3. Use according to claim 1 or 2, characterized in that the polyvinyl alcohol has a molar mass in the range from 3000 g / mol to 320000 g / mol, in particular 8000 g / mol to 200000 g / mol.

4. Use according to one of claims 1 to 3, characterized in that the polyvinyl alcohol is a partially saponified polyvinyl alcohol ester, in particular a polyvinyl acetate, with a residual content of acyl groups, in particular acetyl groups, up to about 80% by weight, in particular of 10% to 70% by weight.

5. Use according to one of claims 1 to 4, characterized in that the polyvinyl alcohol is used simultaneously with surfactant, the weight ratio of surfactant to polyvinyl alcohol in the range from 20: 1 to 5: 1, in particular 15: 1 to 7: 1 lies.

6. Laundry detergent which contains polyvinyl alcohol and 5% by weight to 30% by weight, in particular 10% by weight to 25% by weight, of surfactant.

7. Composition according to claim 6, characterized in that it contains 0.1 wt .-% to 10 wt .-%, in particular 1 wt .-% to 4 wt .-% polyvinyl alcohol.

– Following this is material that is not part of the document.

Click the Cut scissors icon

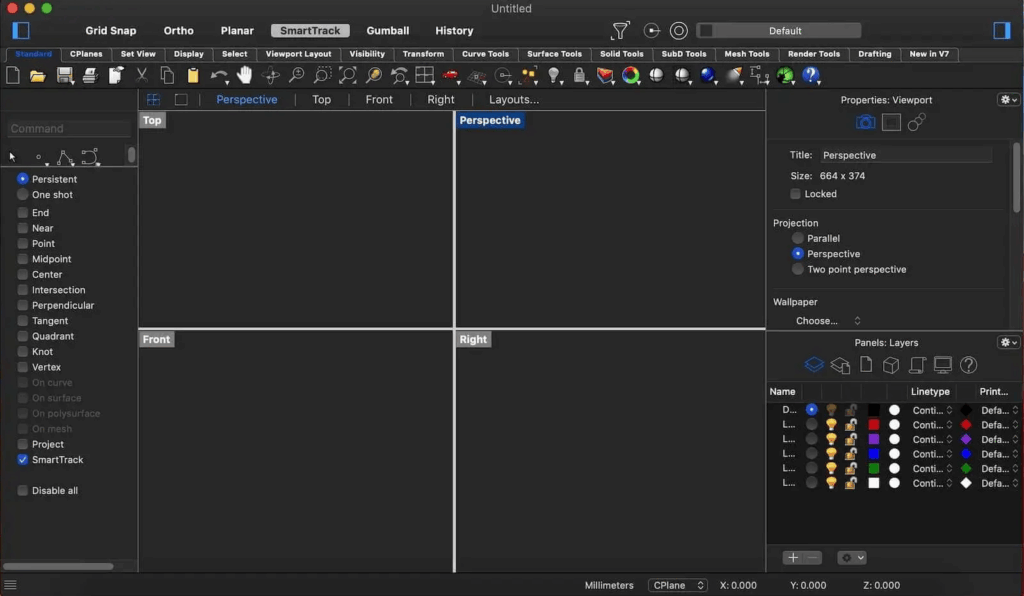point(142,75)
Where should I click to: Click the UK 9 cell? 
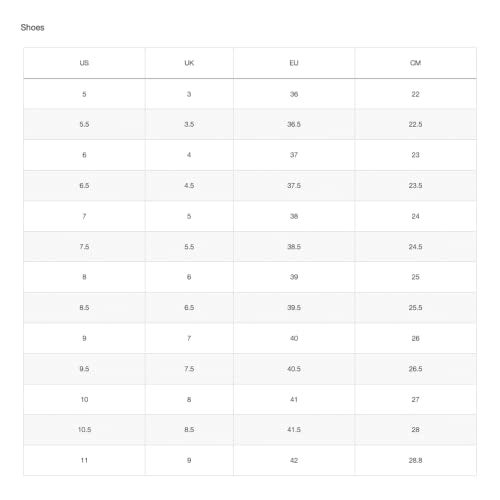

8. Composition according to claim 6 or 7, characterized in that the weight ratio of surfactant to polyvinyl alcohol is in the range from 20: 1 to 5: 1, in particular 15: 1 to 7: 1.

9. Composition according to one of claims 6 to 8, characterized in that it has at least a part of the polyvinyl alcohol in the form of a bag comprising the remaining detergent components and optionally the remaining part of the polyvinyl alcohol made of polyvinyl alcohol or material containing polyvinyl alcohol.

10. Composition according to one of claims 6 to 9, characterized in that it has a bulk density in the range from 600 g / 1 to 1200 g / 1, in particular in the range from 700 g / 1 to 1000 g / 1.

11. Agent according to one of claims 7 to 11, characterized in that it has an average grain size in the range from 0.8 mm to 6 mm, in particular in the range from 1 mm to 3 mm.